6. Having regard to the evidence discussed at [5] above, I find that there exists a reasonable likelihood that the appellant would miss a dialysis treatment(s) within a short period after returning to Gambia. Obviously, circumstances beyond the appellant's control might lead to him missing a dialysis session here in the United Kingdom but I do not consider that such a risk would not cross the relatively low threshold of reasonable likelihood; the evidence indicates that that is emphatically not the case in Gambia where the risk of the appellant not accessing dialysis is manifest.
7. Applying the analysis of the Court of Appeal in AM to those findings, I find that the appellant would be exposed to an 'imminent' or 'likely 'rapid' experience' of intense suffering and, indeed, in the light of the particular nature of his condition, death.

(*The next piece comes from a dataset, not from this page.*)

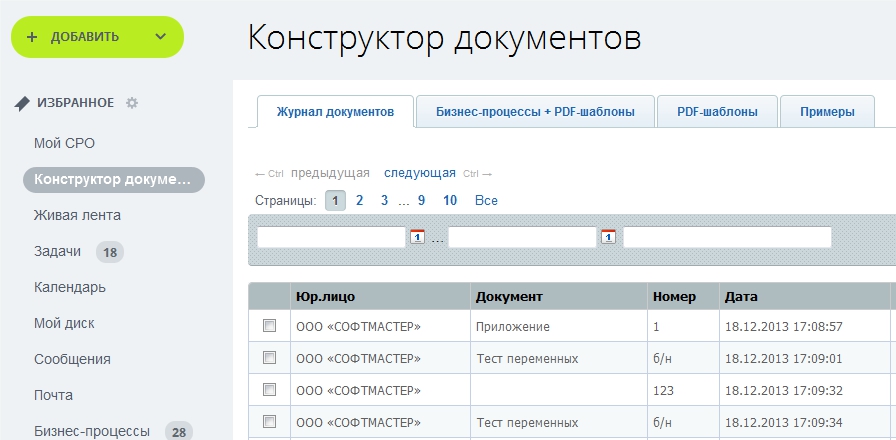This screenshot has width=896, height=440.
Task: Switch to the PDF-шаблоны tab
Action: pyautogui.click(x=716, y=112)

The appellant is not an individual who could in any way afford to miss a single, let alone several, dialysis treatments; his kidney condition is so bad that any disruption at all to his regime of dialysis will be fatal; there is no suggestion in the evidence that any treatment other than dialysis could prevent him from immediate suffering and death. That would be true whether he is in the United Kingdom or elsewhere but because he would return to a country where dialysis treatment exists but where the likelihood over a short period of time of the appellant missing a treatment is very high I am bound to conclude that his removal to Gambia will expose him to a breach of his rights under Article 3 ECHR. Accordingly (and I stress my decision has no application beyond the very specific facts of this appeal) I find that his appeal should be allowed.
Notice of Decision
The appeal of the appellant against the decision of the Secretary of State dated 4 May 2017 is allowed on human rights grounds (Article 3 ECHR)
Signed Date 22 April 2019
Upper Tribunal Judge Lane
Direction Regarding Anonymity - Rule 14 of the Tribunal Procedure (Upper Tribunal) Rules 2008
Unless and until a Tribunal or court directs otherwise, the appellants are granted anonymity. No report of these proceedings shall directly or indirectly identify them or any member of their family. This direction applies both to the appellants and to the respondent. Failure to comply with this direction could lead to contempt of court proceedings.